We demonstrate threefold directional light concentration from an organic light-emitting diode luminaire for use in spot lighting and other applications where high intensity illumination is required. The concentrating luminaire comprises four triangular, large-area green electrophosphorescent organic light emitting diodes (PHOLEDs) deposited on plastic substrates and assembled into a pyramidal structure with an open base that serves as the light exit aperture. The PHOLED surfaces are highly reflective to direct the emission from the devices to the aperture independent of the original emission position within the pyramid. The far-field intensity profile of the concentrator has a ‘batwing’ distribution that meets the requirements for general lighting for uniform illumination of planar surfaces.
The potential of phosphorescent organic light emitting diodes (PHOLEDs) has been substantiated by their successful commercialization in flat panel displays.1,2 More recently, PHOLEDs have found applications in solid-state lighting due to their color tunability and low cost.3 For use in general lighting, however, PHOLEDs must operate at a higher luminance (>3000 nits) than they would in flat panel displays. To obtain this level of brightness, current densities >1 mA cm−2 are required, which can reduce the PHOLED lifetime and efficiency.4,5 Moreover, to obtain a desirable light distribution profile for uniform surface illumination, additional optical lighting source solutions6,7,8 are required that often increase the cost and complexity of the fixture.

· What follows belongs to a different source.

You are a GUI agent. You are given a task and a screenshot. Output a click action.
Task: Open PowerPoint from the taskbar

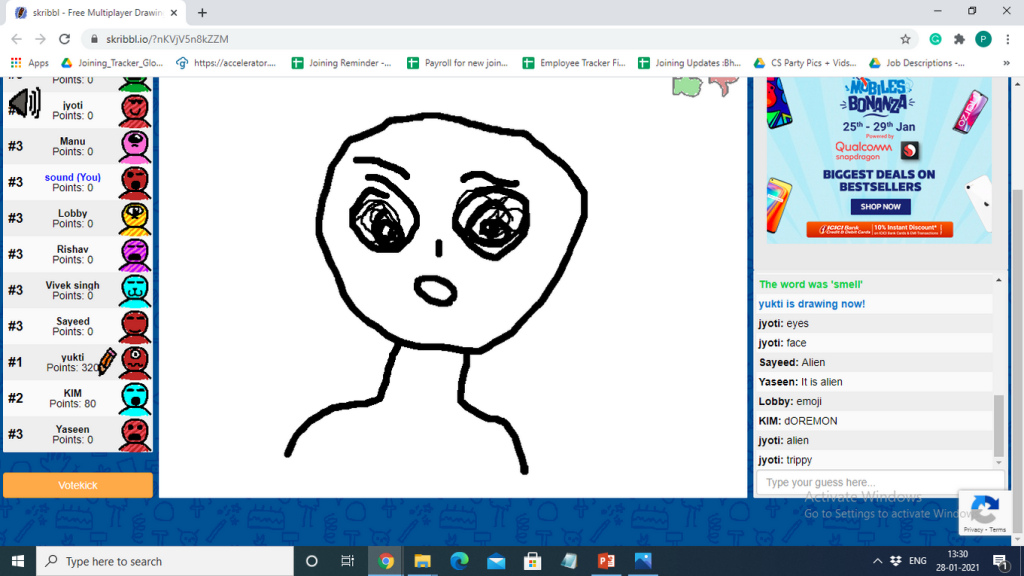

Here, we demonstrate concentrated electroluminescence in a pattern that provides uniform surface illumination using an integrated PHOLED light concentrating luminaire. The luminaire comprises four triangular, green emitting PHOLEDs assembled into a pyramidal structure with an open base that forms the exit aperture. The reflectance inherent to the PHOLED architecture concentrates light emitted into the structure by the opposing pyramidal sides, ultimately directing the emission toward the aperture. Because the emissive area is larger than that of the aperture, the luminance is increased by approximately a factor of three compared to a conventional device with the same aperture area. The far-field intensity profile of the concentrator exhibits a ‘batwing’ distribution that is desirable in many illumination applications. The directionality of the emission from the PHOLEDs determines the radiation pattern of the concentrator and also affects the degree of light concentration.
Materials and methods
An illustration of the concentrator with a schematic of the PHOLEDs is shown in Figure 1. Four PHOLEDs grown on triangular, indium tin oxide (ITO)-coated polyethylene terephthalate substrates (Sigma-Aldrich, St. Louis, MO, USA) were attached to metal plates of the same shape and size as the PHOLEDs. Each section, comprising both the device and the plate (Figure 1c), was then assembled into a pyramidal structure with an apex angle of 15.5°. The sections were fixed in place using tape. The emissive (or substrate) side of each PHOLED faced inwards so that the light emitted from one segment was reflected by the adjacent devices. The light was eventually directed towards the exit aperture (see Figure 1d and Supplementary Movie S1).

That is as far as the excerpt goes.